Problemas e tarefas:
a - Responda com base na entrevista:
(i) Em que data a entrevista foi publicada?
(ii) Em que ano, segundo o entrevistado, foi fundado o Foro de São Paulo?
(iii) O que Lula celebrava como apoteose da democracia?
b - Reproduza o trecho da entrevista que vai de "A Tarde entrevista" até "nos governos petistas?", renomeando "Olavo de Carvalho" para "O. de Carvalho" em todas as ocorrências.
c - Escreva a continuação da entrevista a partir da última resposta apresentada.

Trecho do documento:
_ _ _ _ _

A Tarde entrevista Olavo de Carvalho
Por Davi Lemos
6 de abril de 2015
O filósofo e professor Olavo de Carvalho é hoje o maior expoente do pensamento de direita em âmbito nacional. Nesta entrevista realizada por e-mail, o filósofo, residente dos EUA, diz que o reavivamento da direita é resposta à prepotência da esquerda que desembocou no assalto aos cofres públicos. Mas ele aponta que somente a “inteligência individual” é capaz de contrapor-se à esquerda em uma “guerra cultural”.
Muitos brasileiros foram às ruas no domingo (15/03) impulsionados, em sua maioria, pelo escândalo do Petrolão e pedindo a deposição da presidente Dilma Roussef. O senhor entende que seja a corrupção sistemática, como apontou o ex-gerente da Petrobras Pedro Barusco, o mal maior gerado nos governos petistas?
Sem dúvida, mas esse mal não surgiu sozinho. Ele nasceu desde dentro de um vasto projeto de poder e é parte integrante desse projeto. Afinal, os crimes de corrupção não foram cometidos para enriquecer este ou aquele indivíduo isoladamente, mas para financiar o PT. Esse é o mal mais vistoso, mas ele não é a raiz, é o resultado final de um processo corruptor muito mais profundo, que começou com a adoção da estratégia de Antonio Gramsci para a tomada do poder e assumiu forma decisiva com a fundação do Foro de São Paulo de 1990. O projeto de Antonio Gramsci consiste basicamente em ludibriar toda a sociedade para que aceite o socialismo sem percebê-lo, até que o partido que comanda o processo adquira – são palavras dele – “o poder invisível e onipresente de um imperativo categórico de um mandamento divino”. Nessa perspectiva, o Partido é o único juiz de si mesmo e pode fazer o que bem entenda, sem prestar contas à população e sem nem lhe explicar o que está acontecendo. A corrupção financeira é apenas o aspecto mais exterior que acaba assumindo a corrupção muito mais profunda de toda vida social e política. O Foro de São Paulo se arroga o direito de governar em segredo um continente inteiro, determinando o curso da vida de dezenas de povos, sem lhes prestar a mínima satisfação e, é claro, sem jamais se submeter ao seu julgamento moral. O direito de roubar é só a expressão financeira do direito mais geral de ludibriar.
Esse foi o primeiro movimento de massas identificado com a direita desde o início do governo Sarney. Como o senhor entende esse período de acabrunhamento da direita e o que a fez despertar neste momento?
A estratégia de Antonio Gramsci inclui como elemento essencial a “ocupação de espaços”, que significa preencher com elementos da esquerda todos os postos na educação, na mídia, nas instituições culturais e, por fim, na administração pública, tomando de uma possível oposição direitista todos os meios de se fazer ouvir. Nos anos 90, essa operação já foi coroada de sucesso, de modo que já não havia uma oposição de direita não somente no Parlamento, mas em parte alguma. Lula celebrava como apoteose da democracia o fato de que nas eleições presidenciais todos os candidatos fossem de esquerda. A esquerda tinha o monopólio absoluto da palavra, o restante da sociedade caiu na “espiral do silêncio” e perdeu até todo o desejo de falar. Foi só quando a prepotência da esquerda assumiu a forma do assalto geral e cínico aos cofres públicos, que a opinião excluída acabou por se ver praticamente obrigada a manifestar-se de novo.

_ _ _ _ _

Dados brutos:

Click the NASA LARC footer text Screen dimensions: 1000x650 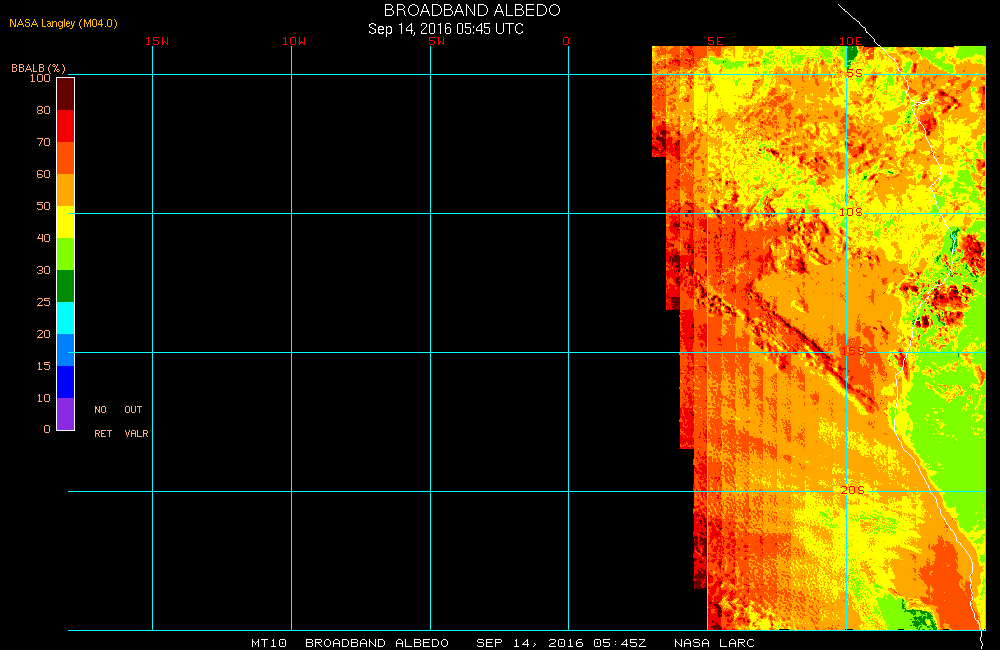714,642
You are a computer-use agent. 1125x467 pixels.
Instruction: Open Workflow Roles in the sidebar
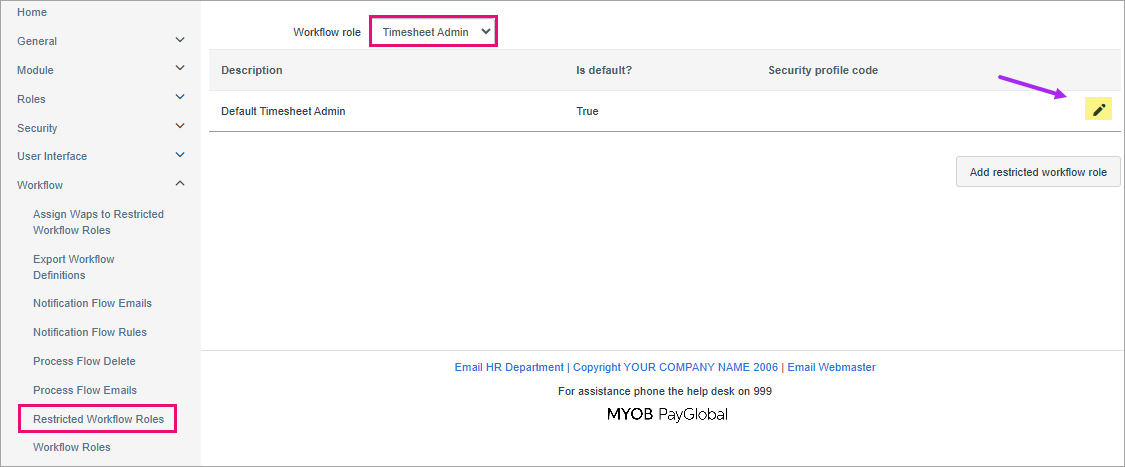(x=72, y=447)
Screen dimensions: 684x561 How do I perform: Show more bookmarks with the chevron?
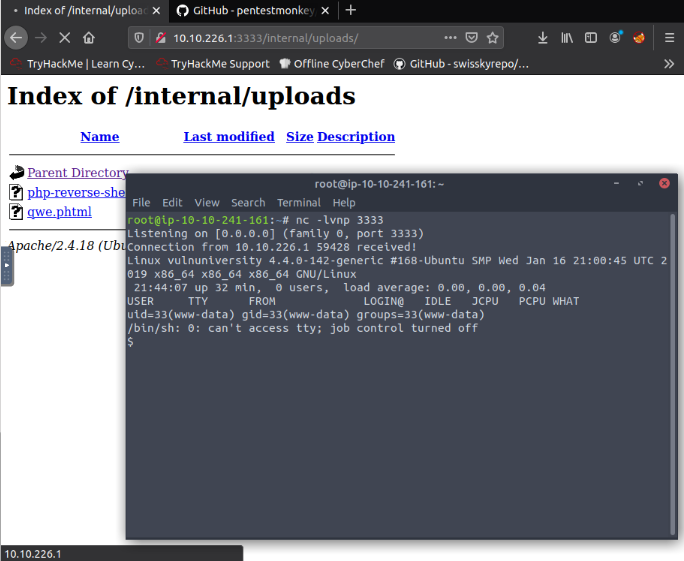click(x=669, y=63)
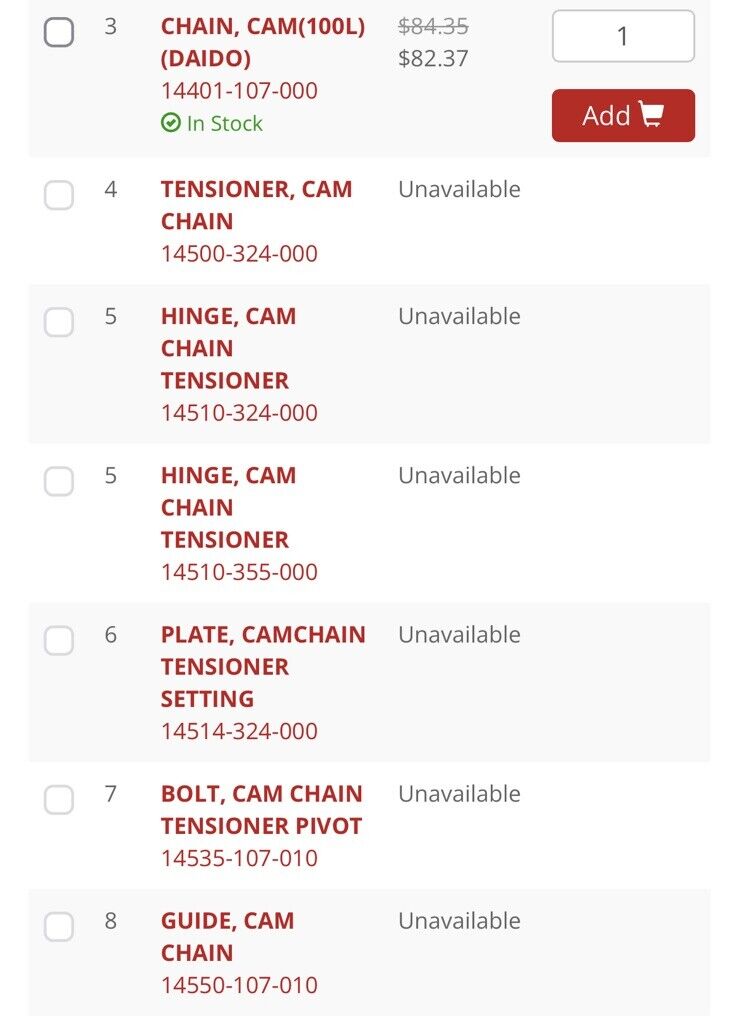This screenshot has width=739, height=1032.
Task: Open CHAIN, CAM(100L) (DAIDO) product link
Action: click(263, 42)
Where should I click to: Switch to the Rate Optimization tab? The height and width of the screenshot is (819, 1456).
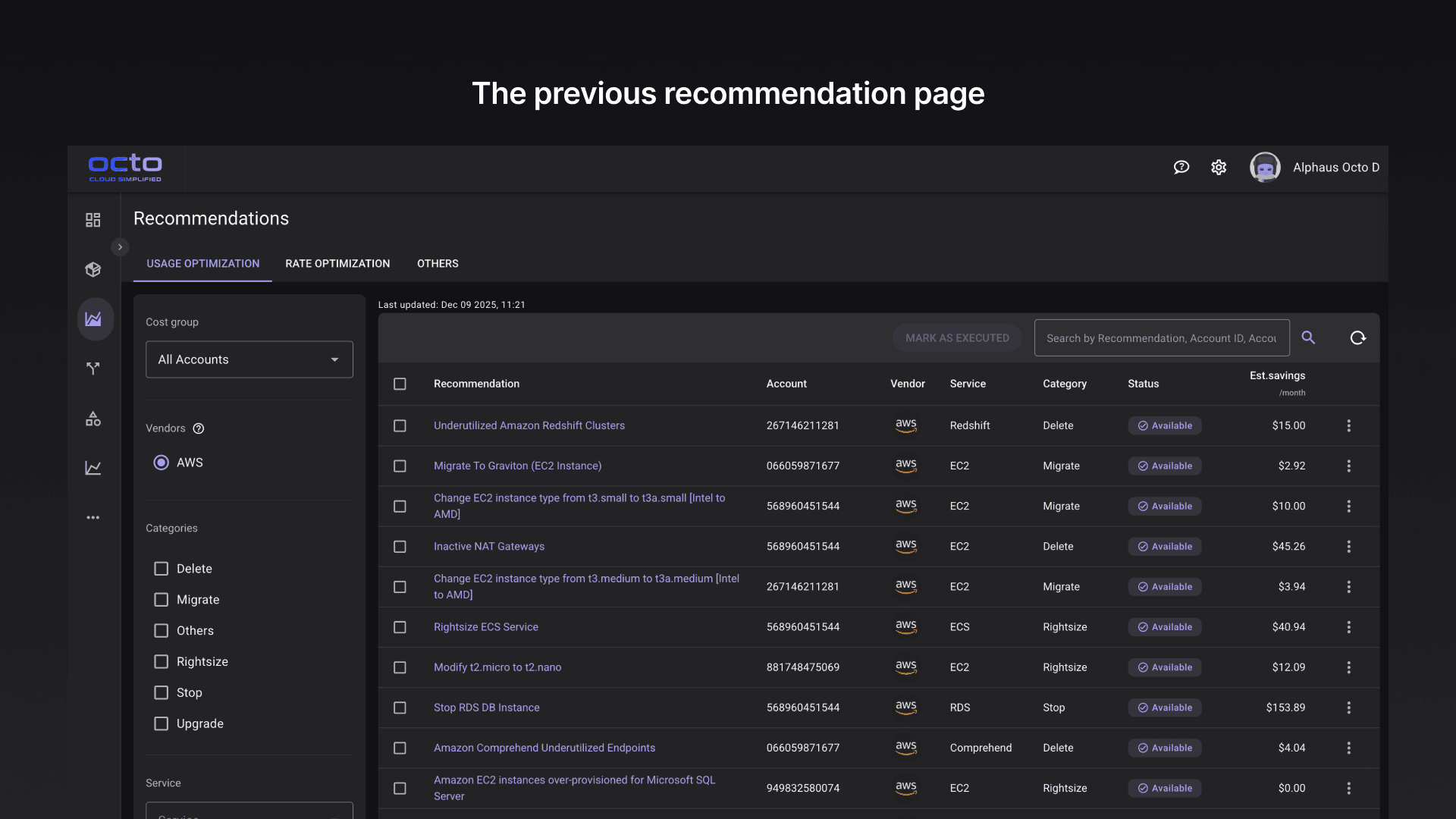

_ _ _ _ _

Resultados por tarefa:
a -
(i) 6 de abril de 2015.
(ii) 1990.
(iii) O fato de que, nas eleições presidenciais, todos os candidatos fossem de esquerda.

b -
A Tarde entrevista O. de Carvalho
Por Davi Lemos
6 de abril de 2015
O filósofo e professor O. de Carvalho é hoje o maior expoente do pensamento de direita em âmbito nacional. Nesta entrevista realizada por e-mail, o filósofo, residente dos EUA, diz que o reavivamento da direita é resposta à prepotência da esquerda que desembocou no assalto aos cofres públicos. Mas ele aponta que somente a “inteligência individual” é capaz de contrapor-se à esquerda em uma “guerra cultural”.
Muitos brasileiros foram às ruas no domingo (15/03) impulsionados, em sua maioria, pelo escândalo do Petrolão e pedindo a deposição da presidente Dilma Roussef. O senhor entende que seja a corrupção sistemática, como apontou o ex-gerente da Petrobras Pedro Barusco, o mal maior gerado nos governos petistas?

c -
O senhor é apontado por muitos líderes destes movimentos que pedem a saída de Dilma e que são contra o comunismo como o responsável pela quebra de uma “espiral de silêncio” que marginalizava o pensamento à direita. O senhor vislumbra para os próximos anos um ambiente favorável a verdadeiros debates, uma vez que o pensamento de esquerda é hegemônico entre profissionais de imprensa, na academia e no meio artístico?
A esquerda dominante jamais aceitará o debate franco, pois sabe que vive de mentirinhas tolas e que num confronto honesto sairá sempre perdendo. Sua única esperança é tapar definitivamente as bocas dos discordantes para que não mostrem que o rei está nu. Se queremos restaurar a possibilidade de um debate franco, teremos de impor isso à força.
Em um dos artigos de “O mínimo que você precisa saber para não ser um idiota”, o senhor explica porque não é um liberal, mas um conservador. Vê-se nos movimentos a união destas duas correntes. Isto demonstra a incipiência desta nova direita? Qual diferenciação o senhor faz entre elas?
Basicamente, liberais (especialmente libertarians) e conservadores se distinguem porque os primeiros privilegiam a argumentação econômica, fazendo vista grossa à guerra cultural, que é justamente o ponto principal da estratégia da esquerda. Conservadores, por seu lado, insistem na argumentação cultural e moral ao ponto de às vezes, deixar-se enganar pelo conservadorismo moralista de um Vladimir Putin. Nenhuma corrente ideológica é jamais inteligente o bastante para se mover com agilidade entre as sutilezas da vida política. Só inteligência individual é capaz de dar conta das ambiguidades e astúcias de uma situação política em mutação veloz.
O senhor vem denunciando há anos a influência do Foro de São Paulo sobre a política brasileira e da América Latina. O governo brasileiro não se manifesta contra o que ocorre na Venezuela, por exemplo, onde opositores são presos ou mortos. O Brasil pode chegar a isso?
Acho até engraçado quando ouço advertir que “o Brasil pode virar uma Venezuela”. O Brasil “fez” a Venezuela. No discurso do décimo quinto aniversário do Foro de São Paulo, o senhor. Lula confessou isso abertamente. O regime Hugo Chavez foi concebido no Brasil e criado através do Foro de São Paulo. Em segundo lugar, até muito recentemente, a Venezuela estava muito melhor que o Brasil, pois lá havia uma oposição atuante e combativa, enquanto o nosso povo, aceitava com passividade bovina e silêncio de pedra toda imposição do esquerdismo dominante.
Qual a gravidade de o PT ser ligado ao Foro de São Paulo? Por que o senhor defende que o Foro de São Paulo deve ser excluído da política brasileira?
Em primeiro lugar, o Foro articula, numa estratégia global, partidos legais e organizações criminosas de terroristas, de narcotraficantes, de sequestradores. Isso faz dele, como um todo, uma organização criminosa. Em segundo lugar, o Foro atuou de maneira clandestina, negando sua própria existência, até quando foi forçado a admiti-la pelas denúncias sucessivas que eu mesmo divulguei. Como se pode admitir que a política de um país ou, pior ainda, de vários deles, seja determinada por uma entidade clandestina, calculada, nas palavras do senhor Lula “para que ninguém soubesse do que estávamos falando”? Como pode haver normalidade democrática se as decisões são tomadas em conluio com criminosos estrangeiros e se nós, o povo, não temos sequer o direito de saber do que eles estão falando?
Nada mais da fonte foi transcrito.